Toujours prêt à se mouiller, Perry Caicco, de CIBC Marchés mondiaux, est partant et recommande à ses clients de choisir l’option de 65,50 $ comptant et de 0,8 action de Burger King.
Le meilleur analyste canadien de la consommation, selon le sondage de Brendan Woods, estime qu’avec ses flux de trésorerie annuels de 850 millions de dollars américains, la nouvelle société pourra réduire sa dette de 11,8 milliards américains de 650 à 700 millions de dollars par année.
« Il est difficile (pour les parties prenantes) de parler de synergies à ce stage parce qu’elles exigeront des mises à pied et des concessions de prix de la part des fournisseurs », dit-il.

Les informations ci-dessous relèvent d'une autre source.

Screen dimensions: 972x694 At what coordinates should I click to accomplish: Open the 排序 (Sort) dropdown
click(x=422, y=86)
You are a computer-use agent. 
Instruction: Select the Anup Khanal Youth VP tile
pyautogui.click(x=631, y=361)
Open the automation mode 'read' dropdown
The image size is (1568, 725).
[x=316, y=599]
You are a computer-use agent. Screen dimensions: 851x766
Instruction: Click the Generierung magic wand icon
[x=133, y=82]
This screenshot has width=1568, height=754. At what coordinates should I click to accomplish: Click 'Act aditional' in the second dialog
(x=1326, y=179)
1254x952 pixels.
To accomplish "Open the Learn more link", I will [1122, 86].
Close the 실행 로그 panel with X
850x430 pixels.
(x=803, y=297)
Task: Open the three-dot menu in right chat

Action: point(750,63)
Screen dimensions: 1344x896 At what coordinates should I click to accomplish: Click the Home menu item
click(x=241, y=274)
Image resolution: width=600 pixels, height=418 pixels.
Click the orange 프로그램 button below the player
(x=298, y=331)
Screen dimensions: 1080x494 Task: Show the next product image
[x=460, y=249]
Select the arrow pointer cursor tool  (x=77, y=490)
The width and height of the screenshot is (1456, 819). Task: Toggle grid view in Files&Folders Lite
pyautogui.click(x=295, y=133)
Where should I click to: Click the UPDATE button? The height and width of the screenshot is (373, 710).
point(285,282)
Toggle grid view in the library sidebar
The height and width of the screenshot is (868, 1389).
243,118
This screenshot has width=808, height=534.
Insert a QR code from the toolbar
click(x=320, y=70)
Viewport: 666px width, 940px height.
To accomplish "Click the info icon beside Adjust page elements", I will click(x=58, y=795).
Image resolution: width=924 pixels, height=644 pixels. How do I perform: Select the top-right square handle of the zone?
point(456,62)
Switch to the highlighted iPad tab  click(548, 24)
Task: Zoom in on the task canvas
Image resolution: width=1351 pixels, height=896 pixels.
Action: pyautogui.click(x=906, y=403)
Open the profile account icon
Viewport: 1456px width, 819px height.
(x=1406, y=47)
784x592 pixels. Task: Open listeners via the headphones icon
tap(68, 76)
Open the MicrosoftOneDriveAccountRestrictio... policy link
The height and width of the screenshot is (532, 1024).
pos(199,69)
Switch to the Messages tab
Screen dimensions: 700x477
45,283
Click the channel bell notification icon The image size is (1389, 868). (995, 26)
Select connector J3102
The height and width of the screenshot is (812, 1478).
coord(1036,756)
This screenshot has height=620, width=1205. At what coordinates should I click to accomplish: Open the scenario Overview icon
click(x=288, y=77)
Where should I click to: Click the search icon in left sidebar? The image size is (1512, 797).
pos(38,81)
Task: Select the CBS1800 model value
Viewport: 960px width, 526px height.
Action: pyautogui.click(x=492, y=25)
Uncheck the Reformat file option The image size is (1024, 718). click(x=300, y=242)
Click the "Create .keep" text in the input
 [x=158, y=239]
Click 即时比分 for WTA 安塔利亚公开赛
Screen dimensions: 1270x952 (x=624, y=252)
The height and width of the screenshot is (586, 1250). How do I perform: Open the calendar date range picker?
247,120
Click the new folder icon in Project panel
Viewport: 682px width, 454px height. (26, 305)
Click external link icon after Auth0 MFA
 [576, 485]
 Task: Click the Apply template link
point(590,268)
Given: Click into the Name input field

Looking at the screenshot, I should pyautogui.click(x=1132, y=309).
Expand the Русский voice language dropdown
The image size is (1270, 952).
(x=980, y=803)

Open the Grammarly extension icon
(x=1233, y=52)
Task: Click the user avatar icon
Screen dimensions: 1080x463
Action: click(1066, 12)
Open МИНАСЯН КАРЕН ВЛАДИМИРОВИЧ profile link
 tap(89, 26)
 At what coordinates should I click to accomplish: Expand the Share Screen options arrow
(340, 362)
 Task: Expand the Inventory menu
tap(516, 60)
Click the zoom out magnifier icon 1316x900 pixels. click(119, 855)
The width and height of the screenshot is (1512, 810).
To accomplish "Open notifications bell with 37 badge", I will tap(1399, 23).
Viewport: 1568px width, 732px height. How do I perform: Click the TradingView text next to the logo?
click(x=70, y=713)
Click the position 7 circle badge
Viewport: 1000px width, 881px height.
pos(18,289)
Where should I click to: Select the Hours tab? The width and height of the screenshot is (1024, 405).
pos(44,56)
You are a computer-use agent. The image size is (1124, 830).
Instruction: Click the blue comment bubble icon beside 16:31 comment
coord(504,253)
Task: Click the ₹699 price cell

M. Caicco estime ces économies à 80 millions de dollars américains, dont 40 millions de dollars, dès la première année.
M. Caicco ne croit pas que Burger King démantèlera le système de distribution efficace de Tim Hortons. L’Américaine en obtiendrait bien peu dans une vente.
« Il faudra peut-être 6 à 12 mois avant de prendre la réelle mesure du potentiel d’appréciation au delà de 90 $ », prévient-il.
En Bourse, tout est question de rendement et il revient à chacun d’investir selon ses besoins et sa conscience.
Il est tout de même triste de voir tant d’investisseurs activistes et de fonds privés faire la pluie et le beau temps, comme le déplore Yvan Allaire dans son blogue.